» Trecho para leitura:
Em uma imensa sala de produção em Düsseldorf no outono passado (primavera no Hemisfério Sul), os tons sombrios de um tocador de trompa acompanharam o ato final de uma fábrica centenária.

Em meio ao tremular de tochas e archotes, muitas das 1.600 pessoas que perderam seus empregos permaneceram impassíveis enquanto o metal incandescente do último produto da fábrica —um tubo de aço— era alisado até se tornar um cilindro perfeito em um laminador.

A cerimônia marcou o fim de uma trajetória de 124 anos que começou no auge da industrialização alemã e resistiu a duas guerras mundiais, mas não conseguiu sobreviver às consequências da crise energética.

Um homem anda de bicicleta ao lado de postes de linhas de energia em uma área industrial em Frankfurt, na Alemanha
Um homem anda de bicicleta ao lado de postes de linhas de energia em uma área industrial em Frankfurt, na Alemanha - Kirill Kudryavtsev - 9.fev.24/AFP

Houve vários exemplos de finais semelhantes ao longo do último ano, destacando a dolorosa realidade que a Alemanha enfrenta: seus dias como uma superpotência industrial podem estar chegando ao fim. A produção manufatureira na maior economia da Europa tem apresentado uma tendência de queda desde 2017, e a queda está se acelerando à medida que a competitividade diminui.

"Não há muita esperança, sejamos honestos", disse Stefan Klebert, CEO da GEA Group AG —fornecedora de máquinas de fabricação que remonta ao final do século 19. "Estou realmente incerto se podemos deter essa tendência. Muitas coisas teriam que mudar muito rapidamente."

Os alicerces da máquina industrial da Alemanha estão caindo como dominós. Os Estados Unidos estão se afastando da Europa e buscando competir com seus aliados transatlânticos em investimentos climáticos. A China está se tornando um concorrente maior e não é mais um comprador insaciável de produtos alemães. O golpe final para alguns fabricantes pesados foi o fim dos volumes enormes de gás natural barato da Rússia.

Ao lado da volatilidade global, a paralisia política em Berlim está intensificando problemas domésticos de longa data, como infraestrutura precária, força de trabalho envelhecida e emaranhado de burocracia. O sistema educacional, antes uma força, é emblemático de uma falta de investimento de longo prazo em serviços públicos. O instituto de pesquisa Ifo estima que a queda nas habilidades matemáticas custará à economia cerca de €14 trilhões (mais de R$ 75 trilhões) em produção até o final do século.

Em alguns casos, a desaceleração industrial está ocorrendo em pequenos passos, como reduzir planos de expansão e investimento. Outros são mais evidentes, como transferir linhas de produção e reduzir funcionários. Em casos extremos —como a planta de tubos da Vallourec SACA, que já fez parte do gigante industrial caído Mannesmann— a consequência é o fechamento permanente.

» Tarefas a realizar:
1. Indique se cada afirmação concorda com o trecho sobre a indústria alemã, respondendo sim ou não e citando as palavras decisivas do trecho: (a) a fábrica de Düsseldorf teve uma trajetória de 124 anos; (b) a produção manufatureira alemã está em queda desde 2015; (c) 1.600 pessoas perderam o emprego com o fechamento da fábrica.
2. Devolva, sem nenhuma alteração, a parte do trecho sobre a indústria alemã que abre com as palavras contendo "Ao lado da volatilidade" e fecha com "final do século.".
3. Segundo o trecho sobre a indústria alemã, qual foi o último produto da fábrica de Düsseldorf?

» Listagem de dados:
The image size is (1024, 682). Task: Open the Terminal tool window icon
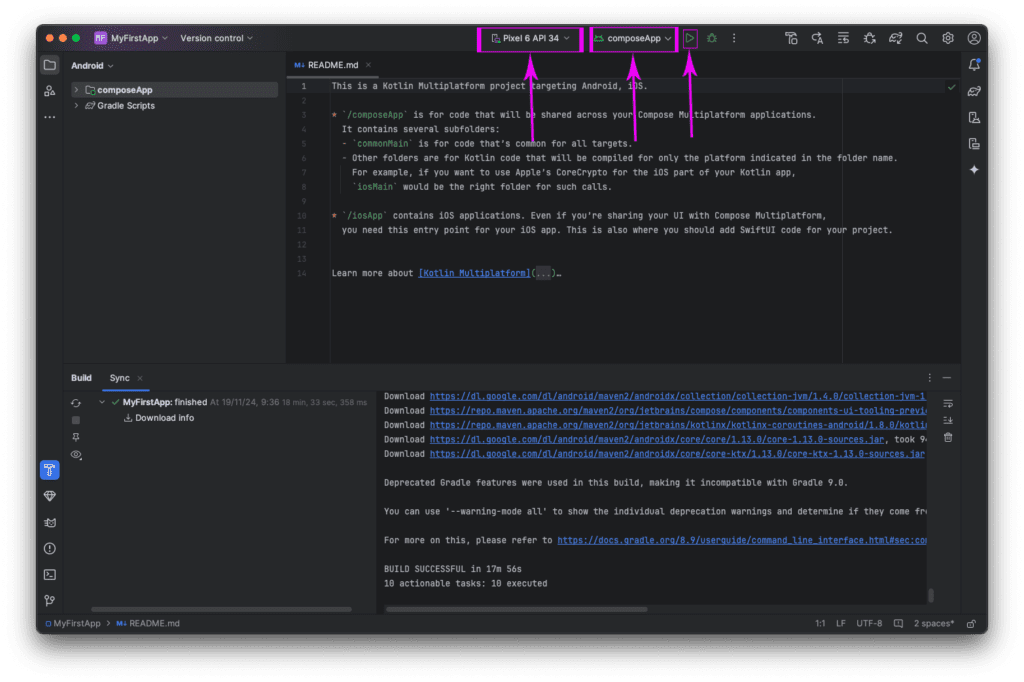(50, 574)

==

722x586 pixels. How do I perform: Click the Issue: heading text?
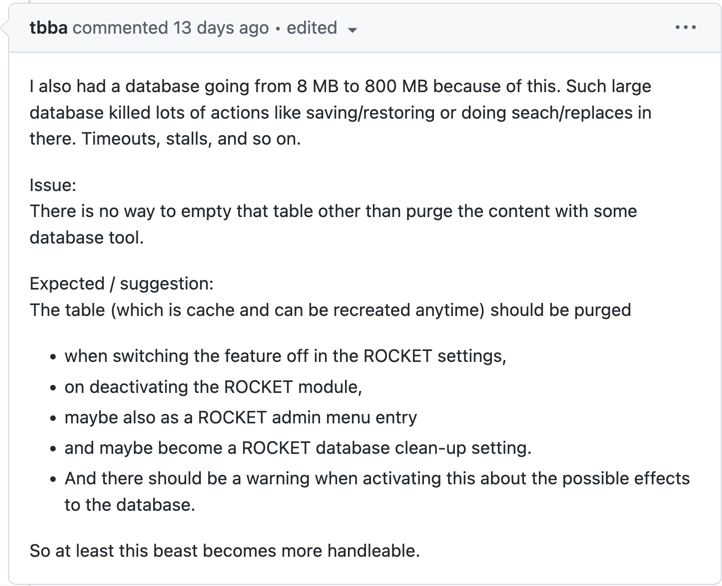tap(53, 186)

» Respostas por tarefa:
1.
(a) Sim: "A cerimônia marcou o fim de uma trajetória de 124 anos".
(b) Não: "tem apresentado uma tendência de queda desde 2017".
(c) Sim: "muitas das 1.600 pessoas que perderam seus empregos".

2.
Ao lado da volatilidade global, a paralisia política em Berlim está intensificando problemas domésticos de longa data, como infraestrutura precária, força de trabalho envelhecida e emaranhado de burocracia. O sistema educacional, antes uma força, é emblemático de uma falta de investimento de longo prazo em serviços públicos. O instituto de pesquisa Ifo estima que a queda nas habilidades matemáticas custará à economia cerca de €14 trilhões (mais de R$ 75 trilhões) em produção até o final do século.

3. Um tubo de aço.